Task item: Work out how many lines in this listing hold the word "dropdown", and give the number with nothing added.

Data records:
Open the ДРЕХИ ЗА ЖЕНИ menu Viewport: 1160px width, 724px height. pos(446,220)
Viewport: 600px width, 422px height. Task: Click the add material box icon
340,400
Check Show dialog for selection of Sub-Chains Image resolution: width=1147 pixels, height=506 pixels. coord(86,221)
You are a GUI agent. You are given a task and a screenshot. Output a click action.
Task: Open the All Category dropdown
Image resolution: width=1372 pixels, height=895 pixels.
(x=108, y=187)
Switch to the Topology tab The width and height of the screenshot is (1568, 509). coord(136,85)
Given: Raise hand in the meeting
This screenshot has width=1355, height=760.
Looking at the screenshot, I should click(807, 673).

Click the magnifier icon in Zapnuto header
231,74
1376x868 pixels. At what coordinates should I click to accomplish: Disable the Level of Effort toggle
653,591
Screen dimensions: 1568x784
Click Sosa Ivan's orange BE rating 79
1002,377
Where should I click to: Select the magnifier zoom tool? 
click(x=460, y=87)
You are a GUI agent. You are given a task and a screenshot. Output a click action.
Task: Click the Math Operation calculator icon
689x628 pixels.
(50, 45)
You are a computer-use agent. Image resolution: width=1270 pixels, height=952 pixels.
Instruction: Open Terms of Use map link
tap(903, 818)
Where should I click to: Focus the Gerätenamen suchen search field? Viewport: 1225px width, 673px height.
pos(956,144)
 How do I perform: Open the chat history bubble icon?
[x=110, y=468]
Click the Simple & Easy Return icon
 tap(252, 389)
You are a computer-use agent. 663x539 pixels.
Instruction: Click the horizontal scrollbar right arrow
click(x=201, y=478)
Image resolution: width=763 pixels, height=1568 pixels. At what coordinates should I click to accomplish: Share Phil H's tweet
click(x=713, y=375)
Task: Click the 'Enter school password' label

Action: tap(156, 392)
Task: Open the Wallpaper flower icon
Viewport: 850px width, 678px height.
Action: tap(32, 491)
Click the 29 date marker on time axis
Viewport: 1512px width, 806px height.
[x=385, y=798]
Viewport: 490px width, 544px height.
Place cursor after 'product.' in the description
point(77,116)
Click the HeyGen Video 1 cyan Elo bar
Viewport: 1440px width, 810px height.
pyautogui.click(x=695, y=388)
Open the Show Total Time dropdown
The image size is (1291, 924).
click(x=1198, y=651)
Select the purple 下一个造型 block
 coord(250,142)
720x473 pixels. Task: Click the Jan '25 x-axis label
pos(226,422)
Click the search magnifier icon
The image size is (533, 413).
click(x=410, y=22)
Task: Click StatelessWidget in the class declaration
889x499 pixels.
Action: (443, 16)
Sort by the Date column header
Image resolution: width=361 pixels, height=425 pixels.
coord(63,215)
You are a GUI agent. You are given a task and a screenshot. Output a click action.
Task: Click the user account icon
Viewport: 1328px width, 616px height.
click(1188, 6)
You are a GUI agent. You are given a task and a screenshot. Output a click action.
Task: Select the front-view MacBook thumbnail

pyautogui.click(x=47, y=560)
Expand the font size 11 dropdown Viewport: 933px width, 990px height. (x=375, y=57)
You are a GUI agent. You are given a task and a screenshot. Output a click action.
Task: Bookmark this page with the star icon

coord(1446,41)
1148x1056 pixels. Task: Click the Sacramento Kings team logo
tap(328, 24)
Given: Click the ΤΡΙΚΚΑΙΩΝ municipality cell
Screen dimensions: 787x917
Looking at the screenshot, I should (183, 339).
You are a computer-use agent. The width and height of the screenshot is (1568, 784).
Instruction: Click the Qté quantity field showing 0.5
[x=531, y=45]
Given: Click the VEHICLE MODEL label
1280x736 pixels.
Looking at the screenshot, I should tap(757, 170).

Task response: 3